Author: Anthony Cozzie
Date: 19:12:51 01/20/03
Go up one level in this thread
On January 20, 2003 at 03:25:07, Scott Gasch wrote:
>On January 20, 2003 at 01:10:23, Russell Reagan wrote:
>
>>Anyway, about your idea to use 10 bits, I don't think we're talking about 1MB,
>>because Ed's 8-bit approach is close to 1MB already. Ed's is a 12 x 256 x 256
>>array, which comes out to 786,432 elements at one byte each. I calculate 12 x
>>1024 x 1024 which comes out to 12,582,912 bytes using 10-bit keys. So you're
>>talking about 12 MB of space, which is ok except for the cache unfriendliness of >it. At least with Ed's approach you can store a good chunk of it in the cache if>needed.
>
>Ok maybe I'm thinking about thiw wrong but if you have 10 bits for both white
>and black you have 1024 possibilities each side (2^10). Now assume a lookup
>table that is 1024x1024 entries (white square attacks on the horizonal, black on
>the vertical). That is 1M (1048576) entries, say, at one byte a piece. You can
>also do a simple comparison of the two attack bitvectors before you hit the
>memory because if one is zero and the other is non-zero the non-zero side
>controls the square by default without the need to hit RAM.
>
>I've also been trying to come up with a quick way to do this without a table
>lookup and have not arrived at anything wonderful yet. One partial idea is
>using some sort of small struct instead of bitboards:
>
>typedef struct
>{
> char uPawnAttacks;
> char uMinorAttacks;
> char uRookAttacks;
> char uQueenAttacks;
> char uKingAttacks;
>}
>ATTACK_NODE;
>
>ATTACK_NODE g_AttackTable[64][2];
>
>Now instead of a bitvector you have counts (which is more memory hungry).

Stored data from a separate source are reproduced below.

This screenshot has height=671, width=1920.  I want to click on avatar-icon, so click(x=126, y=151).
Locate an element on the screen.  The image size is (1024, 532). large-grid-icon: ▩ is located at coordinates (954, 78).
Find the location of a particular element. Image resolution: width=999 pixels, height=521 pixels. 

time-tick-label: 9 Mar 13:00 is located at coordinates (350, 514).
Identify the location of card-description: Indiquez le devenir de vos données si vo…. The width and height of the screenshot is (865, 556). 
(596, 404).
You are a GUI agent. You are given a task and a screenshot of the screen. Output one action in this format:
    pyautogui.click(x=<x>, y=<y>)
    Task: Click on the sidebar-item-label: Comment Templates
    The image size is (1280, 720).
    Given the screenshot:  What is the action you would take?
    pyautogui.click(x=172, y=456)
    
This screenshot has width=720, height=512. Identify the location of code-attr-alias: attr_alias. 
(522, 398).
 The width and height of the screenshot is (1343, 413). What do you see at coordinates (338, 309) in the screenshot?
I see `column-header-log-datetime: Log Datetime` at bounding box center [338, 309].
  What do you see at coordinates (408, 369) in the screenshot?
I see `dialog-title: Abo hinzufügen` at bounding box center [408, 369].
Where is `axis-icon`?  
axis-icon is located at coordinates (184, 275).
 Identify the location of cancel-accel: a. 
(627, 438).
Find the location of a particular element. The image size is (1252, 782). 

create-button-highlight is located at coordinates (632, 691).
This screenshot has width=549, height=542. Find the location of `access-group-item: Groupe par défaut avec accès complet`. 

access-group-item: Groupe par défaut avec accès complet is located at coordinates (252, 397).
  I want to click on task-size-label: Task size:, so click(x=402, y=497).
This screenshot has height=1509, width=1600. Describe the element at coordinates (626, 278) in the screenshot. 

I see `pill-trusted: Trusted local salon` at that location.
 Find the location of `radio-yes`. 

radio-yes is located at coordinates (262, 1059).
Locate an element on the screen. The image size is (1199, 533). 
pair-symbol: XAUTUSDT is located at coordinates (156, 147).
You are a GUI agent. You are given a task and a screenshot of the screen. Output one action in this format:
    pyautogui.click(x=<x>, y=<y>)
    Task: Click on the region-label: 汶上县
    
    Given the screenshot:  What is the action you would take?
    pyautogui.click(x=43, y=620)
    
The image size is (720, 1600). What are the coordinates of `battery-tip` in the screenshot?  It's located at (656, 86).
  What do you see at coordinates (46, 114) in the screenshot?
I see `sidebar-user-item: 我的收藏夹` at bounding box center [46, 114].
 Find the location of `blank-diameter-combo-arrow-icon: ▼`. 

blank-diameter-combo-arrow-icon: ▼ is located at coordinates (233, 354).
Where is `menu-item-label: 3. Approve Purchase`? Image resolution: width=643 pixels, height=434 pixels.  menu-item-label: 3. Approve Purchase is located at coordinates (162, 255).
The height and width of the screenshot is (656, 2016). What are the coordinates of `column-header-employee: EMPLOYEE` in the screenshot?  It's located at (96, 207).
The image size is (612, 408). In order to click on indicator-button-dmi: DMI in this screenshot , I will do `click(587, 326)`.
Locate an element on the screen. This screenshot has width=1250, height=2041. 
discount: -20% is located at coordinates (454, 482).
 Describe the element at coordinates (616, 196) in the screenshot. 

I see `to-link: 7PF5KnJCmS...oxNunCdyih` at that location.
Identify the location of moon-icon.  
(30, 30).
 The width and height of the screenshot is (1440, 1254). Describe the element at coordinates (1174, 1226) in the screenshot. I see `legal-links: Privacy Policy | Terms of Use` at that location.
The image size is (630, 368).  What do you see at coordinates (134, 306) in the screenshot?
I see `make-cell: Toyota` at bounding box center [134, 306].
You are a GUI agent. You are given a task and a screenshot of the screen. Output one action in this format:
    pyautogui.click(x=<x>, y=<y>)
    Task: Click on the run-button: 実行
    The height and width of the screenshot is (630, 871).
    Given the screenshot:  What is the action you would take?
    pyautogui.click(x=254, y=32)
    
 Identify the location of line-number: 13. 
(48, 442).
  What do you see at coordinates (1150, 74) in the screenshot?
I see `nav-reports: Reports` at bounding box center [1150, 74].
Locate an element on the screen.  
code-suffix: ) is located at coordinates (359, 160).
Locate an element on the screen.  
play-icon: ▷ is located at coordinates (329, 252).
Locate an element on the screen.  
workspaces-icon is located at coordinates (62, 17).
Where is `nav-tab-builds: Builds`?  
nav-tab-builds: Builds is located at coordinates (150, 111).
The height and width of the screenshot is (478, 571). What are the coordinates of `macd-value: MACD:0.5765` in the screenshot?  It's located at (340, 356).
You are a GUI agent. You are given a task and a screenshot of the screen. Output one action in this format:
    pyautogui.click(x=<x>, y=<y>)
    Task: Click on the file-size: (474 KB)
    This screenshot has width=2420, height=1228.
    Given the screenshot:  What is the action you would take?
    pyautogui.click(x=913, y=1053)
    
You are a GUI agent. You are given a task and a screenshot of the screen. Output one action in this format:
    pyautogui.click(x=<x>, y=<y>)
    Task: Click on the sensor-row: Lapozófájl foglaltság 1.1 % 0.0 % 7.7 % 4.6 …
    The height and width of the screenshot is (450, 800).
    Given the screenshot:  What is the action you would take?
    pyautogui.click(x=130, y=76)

But
>you get these benefits:
>
>1. It works no matter how many pieces / types are attacking a square. Even if
>you promote and have three queens attacking the same square it works. In Ed's
>way and even my 10-bit way you run out of bits after promotions.
>
>2. You ditch the lookup table in favor of just computing the score. You can
>compute the score pretty quickly by translating the struct above into an N bit
>unsigned number where pawns are the most significant bit. When you have both
>numbers, compare them. Whichever is higher controls the square.
>
>I'm in serious brainstorming mode and appreciate the dialogue / ideas / advice.
>
>Scott
One thought that I had: Ed's tables currently return the value of the capture,
e.g. 2 pawns. I was thinking about doing a table where the value of the piece
on the square is subtracted, and only the two attack tables are used. This
would reduce the memory requirement by a factor of 12 or so. I also think that
in move ordering its not required to be exact. Zappa has no notion of winning
captures at all and still does OK (although not great) in depth.